It was all marvelous--and he assured me that it was all healthy. Problem was that the yogurt--cream topped Brown Cow brand--was twice the calories and fat content of my usual non-fat Yoplait (even if it WAS nutritious), and the granola bars were also, while nutritious, higher calories than I would have had with, say, a Pria bar.

As for the sandwich--my lord, the man can fix my lunch any day. It was roast lean pork on bread with mayonnaise and lots of green stuff--lettuce, cucumber, tomato (I guess those aren't green, are they?), sprouts, etc. Stuff I don't ordinarily like (the green stuff), but somehow whatever he did was downright delicious. He assured me that the only thing of questionable value in the sandwich was the mayonnaise, and I assured him I could have a little mayonnaise. BUT the sandwich was huge and, "good quality" or not, it was twice what I probably should have eaten. And I relished it all.

I didn't make the WW weigh-in at my usual time, 7:30 a.m., so went to the 6 p.m. weigh-in. By that time I'd had a whole day of eating, so was not weighing on an empty stomach like I usually do. To compensate, I removed my shoes for the very first time since I started WW. It was silly, I realized, but somehow I had come to realize that those numbers mattered to me. I like seeing that "weight lost" counter below this journal page go down each week.

So I was very disappointed that even without shoes, there was a half pound gain.

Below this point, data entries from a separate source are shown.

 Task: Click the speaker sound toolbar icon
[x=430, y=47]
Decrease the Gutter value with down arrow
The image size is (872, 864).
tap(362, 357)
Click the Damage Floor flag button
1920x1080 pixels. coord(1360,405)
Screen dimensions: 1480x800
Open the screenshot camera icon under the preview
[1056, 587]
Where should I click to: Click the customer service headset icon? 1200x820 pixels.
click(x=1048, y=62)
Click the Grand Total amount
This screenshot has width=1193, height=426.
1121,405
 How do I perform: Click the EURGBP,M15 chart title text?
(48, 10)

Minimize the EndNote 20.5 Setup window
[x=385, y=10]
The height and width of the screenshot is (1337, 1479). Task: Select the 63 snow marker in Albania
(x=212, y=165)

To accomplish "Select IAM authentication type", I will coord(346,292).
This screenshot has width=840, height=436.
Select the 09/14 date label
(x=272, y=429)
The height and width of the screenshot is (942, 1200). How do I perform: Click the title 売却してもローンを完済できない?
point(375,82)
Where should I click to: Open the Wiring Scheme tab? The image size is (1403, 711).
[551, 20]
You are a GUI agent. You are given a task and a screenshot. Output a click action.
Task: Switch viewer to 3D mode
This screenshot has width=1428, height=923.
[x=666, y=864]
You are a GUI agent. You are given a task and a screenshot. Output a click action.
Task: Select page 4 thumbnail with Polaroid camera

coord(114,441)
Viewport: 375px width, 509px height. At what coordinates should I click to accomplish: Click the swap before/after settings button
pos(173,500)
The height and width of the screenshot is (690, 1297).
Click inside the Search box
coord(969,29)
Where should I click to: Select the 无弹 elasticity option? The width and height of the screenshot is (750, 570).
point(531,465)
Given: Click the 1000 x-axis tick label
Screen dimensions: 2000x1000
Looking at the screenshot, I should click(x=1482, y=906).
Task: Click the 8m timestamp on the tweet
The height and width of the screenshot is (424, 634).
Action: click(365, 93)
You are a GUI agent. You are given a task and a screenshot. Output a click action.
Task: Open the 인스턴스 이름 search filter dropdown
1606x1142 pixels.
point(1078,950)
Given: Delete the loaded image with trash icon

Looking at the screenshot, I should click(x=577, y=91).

I said in January that since this wasn't a diet, but a lifestyle change, I wouldn't worry about things like taking off shoes, making sure my bladder was empty, not drinking coffee ('cause someone said it adds 2 lbs when you weigh), or any of the other extremes people go to before coming to a weigh in. But I have gotten used to seeing that scale go down (almost) every week and that's why I took my shoes off. I wanted that extra boost to get the weight down on paper.

But with the removed shoes, I still gained .8 lbs. Was it the sandwiches? Was it fat turning into muscle? Was it that I'd eaten all day, and was not weighing on an empty stomach? Did it matter? I will admit I didn't beat myself up over it. I knew I'd been "good" (how I hate the terms "good" and "bad" for weight loss. Gaining doesn't make you a bad person any more than losing makes you a good person. We get too hung up on the terms "bad" and "good," and yet we all use them.)

So then, if I felt that way and if I'd been wonderfully compliant with my eating program all weekend....why the bloody hell did I fall apart this morning?????

It was bread and butter. It's been months since I've had butter (save for one pat on my roll at breakfast in LA). I haven't even missed it. Suddenly there was a new, nice soft loaf of non-high-fiber bread and nice soft butter and...what would a piece of toast...or four...hurt? It's not that it started a whole eating binge reminiscent of the chocolate cake incident, but it was an out of control moment and I hate it when I do that--and I don't understand what makes me do it.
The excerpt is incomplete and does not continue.